_Exercise requirements_: Search the data below for "computer"; list each line that holds it.

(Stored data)
***

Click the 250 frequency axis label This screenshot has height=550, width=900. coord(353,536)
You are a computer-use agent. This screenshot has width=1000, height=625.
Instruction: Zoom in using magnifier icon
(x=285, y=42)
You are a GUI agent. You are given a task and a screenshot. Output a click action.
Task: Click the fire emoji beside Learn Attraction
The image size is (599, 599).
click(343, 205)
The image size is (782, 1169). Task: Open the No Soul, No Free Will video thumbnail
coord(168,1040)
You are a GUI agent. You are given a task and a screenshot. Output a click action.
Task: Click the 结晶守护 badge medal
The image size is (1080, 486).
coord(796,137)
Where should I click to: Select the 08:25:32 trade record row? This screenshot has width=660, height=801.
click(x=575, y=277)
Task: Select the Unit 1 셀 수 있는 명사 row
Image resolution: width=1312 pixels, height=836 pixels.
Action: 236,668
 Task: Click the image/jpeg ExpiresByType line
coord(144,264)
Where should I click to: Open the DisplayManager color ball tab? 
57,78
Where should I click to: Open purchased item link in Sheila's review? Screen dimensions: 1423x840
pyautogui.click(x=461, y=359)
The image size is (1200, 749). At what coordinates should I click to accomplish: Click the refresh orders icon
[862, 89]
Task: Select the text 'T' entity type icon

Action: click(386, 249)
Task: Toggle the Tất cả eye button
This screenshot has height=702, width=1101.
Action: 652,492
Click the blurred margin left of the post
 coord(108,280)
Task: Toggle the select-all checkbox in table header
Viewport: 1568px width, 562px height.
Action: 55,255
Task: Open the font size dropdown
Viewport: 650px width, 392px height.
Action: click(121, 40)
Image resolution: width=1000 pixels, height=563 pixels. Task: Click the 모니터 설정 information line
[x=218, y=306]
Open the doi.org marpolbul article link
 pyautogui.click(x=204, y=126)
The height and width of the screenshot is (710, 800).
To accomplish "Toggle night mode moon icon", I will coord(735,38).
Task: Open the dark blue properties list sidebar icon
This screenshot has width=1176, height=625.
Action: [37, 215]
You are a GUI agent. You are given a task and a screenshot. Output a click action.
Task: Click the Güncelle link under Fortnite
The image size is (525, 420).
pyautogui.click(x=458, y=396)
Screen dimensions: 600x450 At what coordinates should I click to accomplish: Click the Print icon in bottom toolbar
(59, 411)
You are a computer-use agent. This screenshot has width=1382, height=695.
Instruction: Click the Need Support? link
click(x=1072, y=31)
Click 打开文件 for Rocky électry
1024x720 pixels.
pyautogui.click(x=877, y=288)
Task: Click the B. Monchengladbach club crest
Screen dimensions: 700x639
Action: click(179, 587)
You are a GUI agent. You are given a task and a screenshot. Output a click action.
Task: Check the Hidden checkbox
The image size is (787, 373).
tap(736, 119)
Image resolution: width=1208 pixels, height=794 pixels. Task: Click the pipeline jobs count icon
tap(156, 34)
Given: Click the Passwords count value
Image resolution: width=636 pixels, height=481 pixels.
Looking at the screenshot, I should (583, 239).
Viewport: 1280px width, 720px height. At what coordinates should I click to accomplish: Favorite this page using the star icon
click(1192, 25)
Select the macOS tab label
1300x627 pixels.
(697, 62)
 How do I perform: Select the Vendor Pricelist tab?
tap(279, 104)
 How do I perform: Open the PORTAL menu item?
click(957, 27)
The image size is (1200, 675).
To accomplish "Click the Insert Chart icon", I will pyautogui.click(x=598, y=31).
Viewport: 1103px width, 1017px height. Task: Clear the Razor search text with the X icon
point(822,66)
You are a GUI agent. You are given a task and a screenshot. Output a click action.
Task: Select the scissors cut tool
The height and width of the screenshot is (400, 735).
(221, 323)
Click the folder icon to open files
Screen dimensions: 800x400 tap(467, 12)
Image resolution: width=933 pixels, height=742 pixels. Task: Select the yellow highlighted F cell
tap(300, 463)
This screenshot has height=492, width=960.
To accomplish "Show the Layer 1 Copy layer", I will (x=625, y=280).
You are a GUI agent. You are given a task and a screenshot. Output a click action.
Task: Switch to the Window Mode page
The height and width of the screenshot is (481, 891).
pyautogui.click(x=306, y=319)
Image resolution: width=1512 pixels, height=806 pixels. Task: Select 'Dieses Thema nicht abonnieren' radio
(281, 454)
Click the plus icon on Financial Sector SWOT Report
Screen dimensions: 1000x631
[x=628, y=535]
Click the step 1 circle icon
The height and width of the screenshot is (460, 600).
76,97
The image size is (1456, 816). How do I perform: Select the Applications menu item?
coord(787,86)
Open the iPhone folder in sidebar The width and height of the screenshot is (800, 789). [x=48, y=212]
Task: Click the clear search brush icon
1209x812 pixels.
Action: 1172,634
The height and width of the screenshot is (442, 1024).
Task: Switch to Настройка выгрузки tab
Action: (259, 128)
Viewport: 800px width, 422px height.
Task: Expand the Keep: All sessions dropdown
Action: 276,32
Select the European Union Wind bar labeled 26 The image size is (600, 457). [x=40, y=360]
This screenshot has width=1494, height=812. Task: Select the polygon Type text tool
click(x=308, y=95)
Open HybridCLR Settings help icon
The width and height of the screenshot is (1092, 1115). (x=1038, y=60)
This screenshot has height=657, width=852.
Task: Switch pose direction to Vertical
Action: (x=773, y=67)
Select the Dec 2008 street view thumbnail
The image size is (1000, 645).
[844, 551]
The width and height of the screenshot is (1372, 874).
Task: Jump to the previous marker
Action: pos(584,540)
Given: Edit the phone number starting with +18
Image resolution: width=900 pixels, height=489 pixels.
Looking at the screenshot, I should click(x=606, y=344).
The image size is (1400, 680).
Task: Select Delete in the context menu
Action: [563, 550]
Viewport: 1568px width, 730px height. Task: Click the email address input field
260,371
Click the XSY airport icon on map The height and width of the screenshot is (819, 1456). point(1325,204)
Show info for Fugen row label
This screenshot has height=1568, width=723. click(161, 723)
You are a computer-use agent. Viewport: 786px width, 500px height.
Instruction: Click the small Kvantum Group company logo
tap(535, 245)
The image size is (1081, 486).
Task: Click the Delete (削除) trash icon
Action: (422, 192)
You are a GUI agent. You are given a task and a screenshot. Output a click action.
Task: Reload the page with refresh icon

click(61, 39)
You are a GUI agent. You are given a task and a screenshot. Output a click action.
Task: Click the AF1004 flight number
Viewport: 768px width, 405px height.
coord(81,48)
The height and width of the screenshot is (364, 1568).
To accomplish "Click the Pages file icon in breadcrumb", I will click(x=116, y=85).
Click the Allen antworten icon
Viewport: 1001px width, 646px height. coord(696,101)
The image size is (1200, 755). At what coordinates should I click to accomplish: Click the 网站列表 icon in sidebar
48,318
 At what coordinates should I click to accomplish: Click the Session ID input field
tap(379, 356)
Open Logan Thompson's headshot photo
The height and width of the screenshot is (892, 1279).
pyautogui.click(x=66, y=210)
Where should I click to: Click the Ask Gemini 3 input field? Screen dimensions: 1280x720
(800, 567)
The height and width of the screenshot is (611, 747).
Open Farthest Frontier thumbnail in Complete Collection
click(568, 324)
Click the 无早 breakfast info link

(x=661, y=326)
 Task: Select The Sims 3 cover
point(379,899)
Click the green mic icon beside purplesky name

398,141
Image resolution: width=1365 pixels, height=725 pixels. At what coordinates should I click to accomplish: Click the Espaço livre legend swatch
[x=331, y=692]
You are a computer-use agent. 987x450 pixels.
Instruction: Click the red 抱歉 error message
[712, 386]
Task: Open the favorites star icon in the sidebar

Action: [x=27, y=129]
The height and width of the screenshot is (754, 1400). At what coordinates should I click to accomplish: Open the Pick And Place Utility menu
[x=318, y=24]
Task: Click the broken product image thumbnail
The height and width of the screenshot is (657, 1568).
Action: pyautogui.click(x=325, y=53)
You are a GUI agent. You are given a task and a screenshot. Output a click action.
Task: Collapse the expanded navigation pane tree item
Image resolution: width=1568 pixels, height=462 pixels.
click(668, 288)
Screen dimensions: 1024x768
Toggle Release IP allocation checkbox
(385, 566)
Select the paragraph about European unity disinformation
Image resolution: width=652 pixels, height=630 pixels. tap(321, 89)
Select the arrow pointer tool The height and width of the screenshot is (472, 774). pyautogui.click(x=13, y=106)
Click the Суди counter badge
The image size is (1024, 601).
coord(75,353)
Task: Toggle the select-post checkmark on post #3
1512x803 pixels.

***

_Answer_:
You are a computer-use agent. This screenshot has width=1000, height=625.
You are a computer-use agent. This screenshot has width=1382, height=695.
You are a computer-use agent. Viewport: 786px width, 500px height.
You are a computer-use agent. 987x450 pixels.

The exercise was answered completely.